Finance minister George Osborne presents his annual 2012-2013 budget to the nation at 1230 GMT, and with many of its key announcements already leaked, market focus will be on changes to the Treasury's growth and deficit targets.
Osborne, the Chancellor of the Exchequer, has spoken of the need for the coalition government to stick firmly to its policy of slashing the deficit, especially since Britain is at risk of returning to recession this year.
Just last week, Fitch warned that Britain's gold-plated AAA credit rating was increasingly at risk and placed the country on negative watch.

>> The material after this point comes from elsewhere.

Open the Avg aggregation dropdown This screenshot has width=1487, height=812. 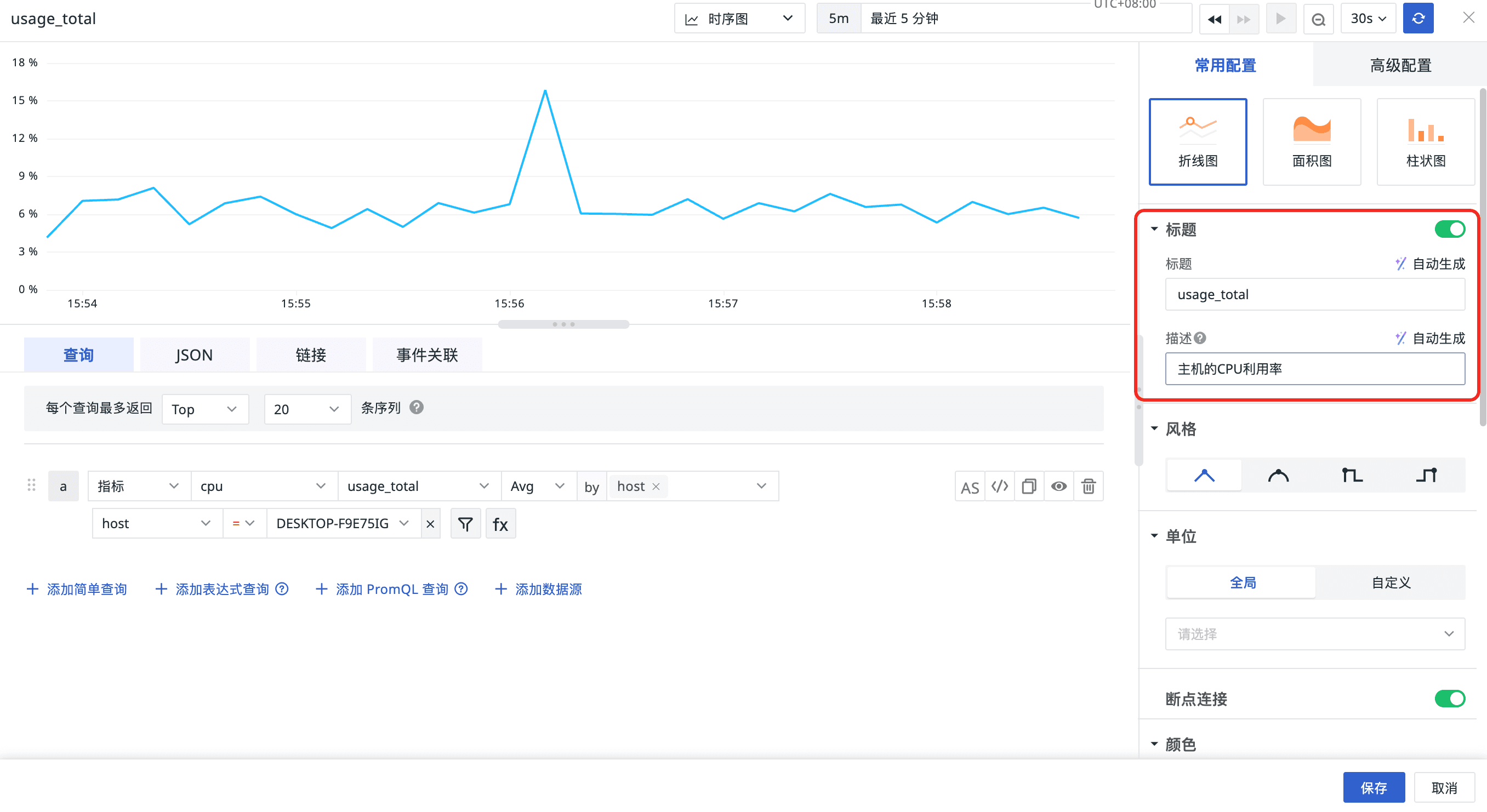click(x=538, y=487)
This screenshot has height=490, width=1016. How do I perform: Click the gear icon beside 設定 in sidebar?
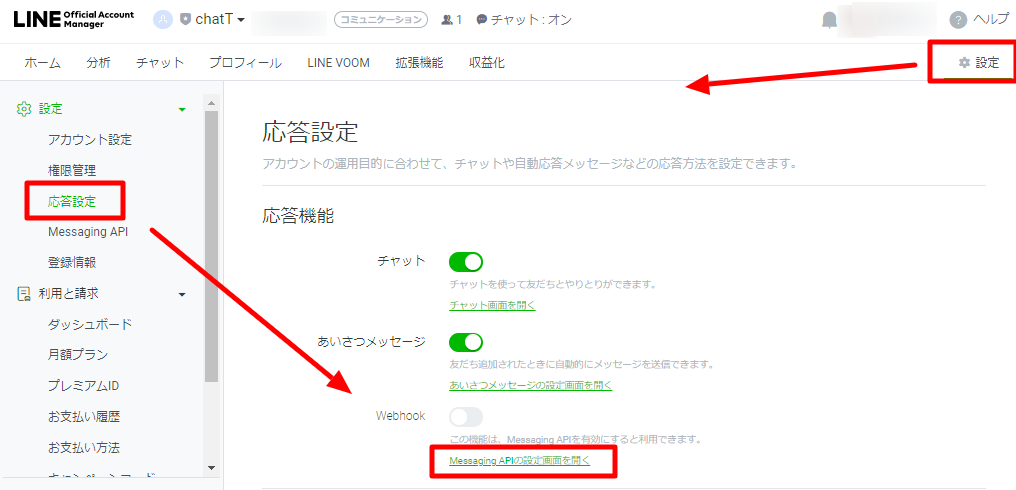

"This is a just another warning to anyone who believes there can be deficit-financed giveaways in (the) budget," the Treasury said in response.
Britain's Conservative-Liberal Democrat government has implemented huge public spending cuts and tax rises to slash a record deficit inherited from the previous Labour administration in 2010.
And the coalition is eager to preserve Britain's valuable AAA credit rating, that keeps state borrowing costs low, and avoid a Greek-style sovereign debt crisis.
Ahead of Wednesday's budget, British media reported that Osborne would cut income tax for the highest earners from 50 percent to 45 percent, or to 45 pence to the pound. Osborne, presenting his third budget, has reportedly faced fierce pressure from the right wing of his Conservative Party and from business leaders to slash the top rate to help stimulate British economic growth.
In a bid to appease junior coalition partners the Liberal Democrats, Osborne is also expected to raise the point at which all workers begin to paying income tax -- to around £9,000 (10,800 euros, $14,300) -- by closing tax reliefs and loopholes for the wealthy and increasing levies on property.
The former Labour government had raised the top rate from 40 percent to 50 percent and decided to impose the new level on income earned above £150,000 a year following the financial crisis.
The budget "will be watched closely by the market, ratings agencies and most probably high income earners," said Joshua Raymond, chief market strategist at City Index traders.
"Whilst it is going to be hard to shy away from the politically sensitive elements expected such as a potential reduction in the top tax rate... there are going to be some crucially important elements on which investors will intensely focus, namely revisions to growth estimates, borrowing forecasts and additional measures to help stimulate growth." In its November forecast, the government said Britain's public sector net borrowing would hit £127 billion, or 8.4 percent of gross domestic product (GDP), in the 2011/2012 financial year ending in April.
The Office for Budget Responsibility, acting on behalf of the government, added that state borrowing was predicted to fall to £120 billion, or 7.6 percent of GDP, in 2012/13.
Another measure set to appear in Wednesday's budget include a government plan to issue state bonds, or gilts, lasting 100 years or longer, as the Treasury seeks to lock in historically low interest rates.